[Lazarus] Parser
Hans-Peter Diettrich
DrDiettrich1 at aol.com
Thu Jul 1 17:31:58 CEST 2010
Florian Klaempfl schrieb:
>> In fact I already missed sadly a fully working preprocessor (to be
>> activated optionally).
>
> Even if FPC supported such a mess, this won't solve the fundamental
> problem with C headers: they work only properly if every used header is
> compiled for each source file again so the whole unit concept of object
> pascal has to be thrown away.
This is only partly true. gcc already supports (non-standard)
extensions, like #include_next and #include_once - don't beat me for the
exact wording ;-)
Other compilers use other mechanisms (heuristics, pragmas...), in order
to reduce the number of passes over the same header files. Only the
standard-conforming guards require to scan and preprocess all #included
files on every occurence, because the terminating #endif could reside
anywhere in the file, not only at its end.
And finally, a Pascal compiler works different from a C compiler, with
regards to the interfaces of other source modules (see below)

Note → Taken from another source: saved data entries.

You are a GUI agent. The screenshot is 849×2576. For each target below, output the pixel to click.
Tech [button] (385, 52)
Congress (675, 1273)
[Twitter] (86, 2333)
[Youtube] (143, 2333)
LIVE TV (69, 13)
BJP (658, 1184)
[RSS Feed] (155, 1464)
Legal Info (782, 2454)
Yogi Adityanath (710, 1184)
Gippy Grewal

> So using a fully automated always working
> approach you've go back to {$I ...}-style imports. Even ignoring the
> fact that the real value of a half automated translated header is that
> someone spent some brain into the translation and how it can be done in
> a pascal styled way.
The Pascal style suffers from essentially the same problems, when {$I
...} is found in the source code - I just came across the {$I
fpcdefs.inc} in the FPC compiler. The major advantage of the OPL unit
and project concept (or .NET assemblies...) is the combination of
interface and implementation in an single file, that must be parsed only
once in order to extract its exports.
This means that #/$include in a Pascal source file has a different
meaning to the compilation, because that file *must* become part of the
source. If C/C++ had an equivalent to the OPL "uses", the *compiler*
could determine whether those files have to be included literally, or
whether they could be parsed once for exported symbols and macro
definitions (precompiled headers...).
Also a Pascal compiler can compile multiple units in one go, whereas a
C/C++ compiler has no idea of related files, and must compile every
single source file independently, #including all the used header files
literally.
In so far $I and #include are fully equivalent, it's only the *usage* of
$I, that is not required for used units. The (currently) only difference
between C and FPC preprocessors is the macro definition and expansion,
that allows for much trickier constructs in an C preprocessor (macro
arguments, recursive expansion, # and ## substitution...).